■ **EXERCISE PROMPT**:
The word "方形传感器" marks the lines to keep; find each one in the data and copy it.
##### INPUT MATERIAL
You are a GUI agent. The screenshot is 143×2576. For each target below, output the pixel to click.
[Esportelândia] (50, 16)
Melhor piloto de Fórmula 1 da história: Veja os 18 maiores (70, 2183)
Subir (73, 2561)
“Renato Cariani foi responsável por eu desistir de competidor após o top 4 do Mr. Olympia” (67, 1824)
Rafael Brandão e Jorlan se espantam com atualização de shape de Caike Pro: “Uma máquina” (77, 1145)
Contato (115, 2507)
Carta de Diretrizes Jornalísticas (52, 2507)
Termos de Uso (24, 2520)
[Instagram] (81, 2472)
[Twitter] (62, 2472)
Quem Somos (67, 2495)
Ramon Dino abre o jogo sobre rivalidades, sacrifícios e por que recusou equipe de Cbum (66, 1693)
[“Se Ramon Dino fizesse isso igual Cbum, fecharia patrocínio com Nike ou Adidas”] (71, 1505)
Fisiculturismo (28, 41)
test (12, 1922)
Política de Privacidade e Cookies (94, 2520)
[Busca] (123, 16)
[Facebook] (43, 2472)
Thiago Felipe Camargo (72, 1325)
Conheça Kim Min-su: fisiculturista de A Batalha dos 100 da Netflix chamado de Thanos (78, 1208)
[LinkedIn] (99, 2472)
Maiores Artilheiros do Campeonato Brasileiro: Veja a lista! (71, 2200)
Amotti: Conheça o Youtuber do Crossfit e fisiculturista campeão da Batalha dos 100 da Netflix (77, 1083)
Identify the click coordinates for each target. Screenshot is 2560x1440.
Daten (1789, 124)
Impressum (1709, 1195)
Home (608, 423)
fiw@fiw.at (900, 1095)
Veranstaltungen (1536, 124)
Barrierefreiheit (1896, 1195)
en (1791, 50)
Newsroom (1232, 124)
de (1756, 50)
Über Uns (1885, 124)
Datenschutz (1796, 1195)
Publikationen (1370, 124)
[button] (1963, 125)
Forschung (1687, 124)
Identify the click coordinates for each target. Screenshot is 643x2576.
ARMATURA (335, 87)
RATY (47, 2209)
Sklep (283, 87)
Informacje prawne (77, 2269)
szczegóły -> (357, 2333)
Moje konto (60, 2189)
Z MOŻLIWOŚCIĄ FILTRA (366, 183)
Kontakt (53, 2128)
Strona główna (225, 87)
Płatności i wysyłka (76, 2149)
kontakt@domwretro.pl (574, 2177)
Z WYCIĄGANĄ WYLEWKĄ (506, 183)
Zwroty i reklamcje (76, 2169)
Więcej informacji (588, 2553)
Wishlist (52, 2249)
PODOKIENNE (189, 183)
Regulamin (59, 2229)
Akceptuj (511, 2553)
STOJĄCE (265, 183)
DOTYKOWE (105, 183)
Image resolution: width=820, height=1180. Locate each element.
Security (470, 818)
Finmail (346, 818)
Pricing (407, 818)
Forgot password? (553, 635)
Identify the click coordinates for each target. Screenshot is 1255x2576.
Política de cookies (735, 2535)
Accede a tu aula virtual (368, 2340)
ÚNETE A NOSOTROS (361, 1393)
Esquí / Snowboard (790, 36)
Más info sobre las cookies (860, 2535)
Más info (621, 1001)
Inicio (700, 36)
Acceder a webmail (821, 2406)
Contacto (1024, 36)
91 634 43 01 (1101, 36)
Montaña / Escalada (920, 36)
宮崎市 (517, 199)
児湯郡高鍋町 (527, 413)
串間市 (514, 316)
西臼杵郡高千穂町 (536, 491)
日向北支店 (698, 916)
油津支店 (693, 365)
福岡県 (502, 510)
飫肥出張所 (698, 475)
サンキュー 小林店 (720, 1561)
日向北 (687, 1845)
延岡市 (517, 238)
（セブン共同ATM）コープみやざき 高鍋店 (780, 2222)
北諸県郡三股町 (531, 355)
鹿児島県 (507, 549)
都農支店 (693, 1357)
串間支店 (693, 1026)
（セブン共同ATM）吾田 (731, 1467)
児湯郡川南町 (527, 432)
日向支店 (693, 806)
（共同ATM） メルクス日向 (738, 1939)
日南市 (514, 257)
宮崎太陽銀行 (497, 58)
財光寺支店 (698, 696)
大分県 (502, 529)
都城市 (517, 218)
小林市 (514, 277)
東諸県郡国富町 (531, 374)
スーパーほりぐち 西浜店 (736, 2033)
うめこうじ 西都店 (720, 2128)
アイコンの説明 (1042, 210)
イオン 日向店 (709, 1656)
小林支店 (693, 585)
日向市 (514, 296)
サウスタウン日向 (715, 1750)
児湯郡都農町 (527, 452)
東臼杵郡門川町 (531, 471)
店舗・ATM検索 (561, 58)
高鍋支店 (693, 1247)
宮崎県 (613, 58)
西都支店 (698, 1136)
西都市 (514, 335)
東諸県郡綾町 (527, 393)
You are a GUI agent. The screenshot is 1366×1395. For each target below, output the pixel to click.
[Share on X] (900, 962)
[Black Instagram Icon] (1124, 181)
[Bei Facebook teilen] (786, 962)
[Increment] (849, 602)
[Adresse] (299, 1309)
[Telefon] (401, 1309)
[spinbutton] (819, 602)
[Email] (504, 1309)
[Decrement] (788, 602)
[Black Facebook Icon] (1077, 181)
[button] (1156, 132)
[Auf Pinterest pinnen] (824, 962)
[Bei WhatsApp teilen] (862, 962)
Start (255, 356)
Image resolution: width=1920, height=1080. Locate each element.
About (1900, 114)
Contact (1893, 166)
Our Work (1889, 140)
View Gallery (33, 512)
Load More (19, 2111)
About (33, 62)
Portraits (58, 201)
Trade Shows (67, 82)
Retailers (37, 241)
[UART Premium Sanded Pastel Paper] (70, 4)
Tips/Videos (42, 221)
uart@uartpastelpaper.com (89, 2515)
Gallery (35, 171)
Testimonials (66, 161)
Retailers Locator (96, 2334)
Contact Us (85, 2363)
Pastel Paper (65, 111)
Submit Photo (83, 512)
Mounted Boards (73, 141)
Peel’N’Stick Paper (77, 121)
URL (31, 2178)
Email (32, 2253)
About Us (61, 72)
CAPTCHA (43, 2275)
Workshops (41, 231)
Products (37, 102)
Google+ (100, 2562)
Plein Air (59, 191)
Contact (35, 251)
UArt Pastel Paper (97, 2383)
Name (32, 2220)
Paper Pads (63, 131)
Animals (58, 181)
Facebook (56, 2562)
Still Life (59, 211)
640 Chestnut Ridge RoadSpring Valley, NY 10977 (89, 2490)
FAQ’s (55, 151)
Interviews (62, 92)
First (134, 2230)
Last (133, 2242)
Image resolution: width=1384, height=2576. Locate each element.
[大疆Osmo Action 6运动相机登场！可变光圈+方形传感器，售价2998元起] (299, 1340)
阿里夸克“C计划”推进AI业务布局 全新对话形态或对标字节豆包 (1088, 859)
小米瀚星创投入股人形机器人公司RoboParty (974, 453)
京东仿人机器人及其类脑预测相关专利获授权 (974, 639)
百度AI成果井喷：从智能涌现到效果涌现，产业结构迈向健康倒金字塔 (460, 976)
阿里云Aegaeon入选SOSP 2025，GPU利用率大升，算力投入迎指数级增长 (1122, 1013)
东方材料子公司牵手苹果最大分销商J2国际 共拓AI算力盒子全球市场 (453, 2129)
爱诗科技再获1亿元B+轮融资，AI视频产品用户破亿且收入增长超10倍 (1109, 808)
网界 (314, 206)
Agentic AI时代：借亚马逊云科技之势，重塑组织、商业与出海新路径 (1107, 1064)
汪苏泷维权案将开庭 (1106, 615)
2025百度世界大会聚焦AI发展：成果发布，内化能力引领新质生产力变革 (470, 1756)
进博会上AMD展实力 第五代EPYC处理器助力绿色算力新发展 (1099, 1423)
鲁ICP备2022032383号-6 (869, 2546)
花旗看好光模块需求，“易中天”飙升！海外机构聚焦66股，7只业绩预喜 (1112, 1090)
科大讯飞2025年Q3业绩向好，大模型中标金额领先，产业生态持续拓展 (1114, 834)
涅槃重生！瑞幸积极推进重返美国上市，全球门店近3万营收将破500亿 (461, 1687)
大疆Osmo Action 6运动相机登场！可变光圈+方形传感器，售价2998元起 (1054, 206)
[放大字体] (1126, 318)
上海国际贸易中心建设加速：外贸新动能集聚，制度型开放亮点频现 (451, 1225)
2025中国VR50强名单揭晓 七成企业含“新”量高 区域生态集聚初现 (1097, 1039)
##########
■ **SOLUTION TO THE PROBLEM**:
[大疆Osmo Action 6运动相机登场！可变光圈+方形传感器，售价2998元起] (299, 1340)
大疆Osmo Action 6运动相机登场！可变光圈+方形传感器，售价2998元起 (1054, 206)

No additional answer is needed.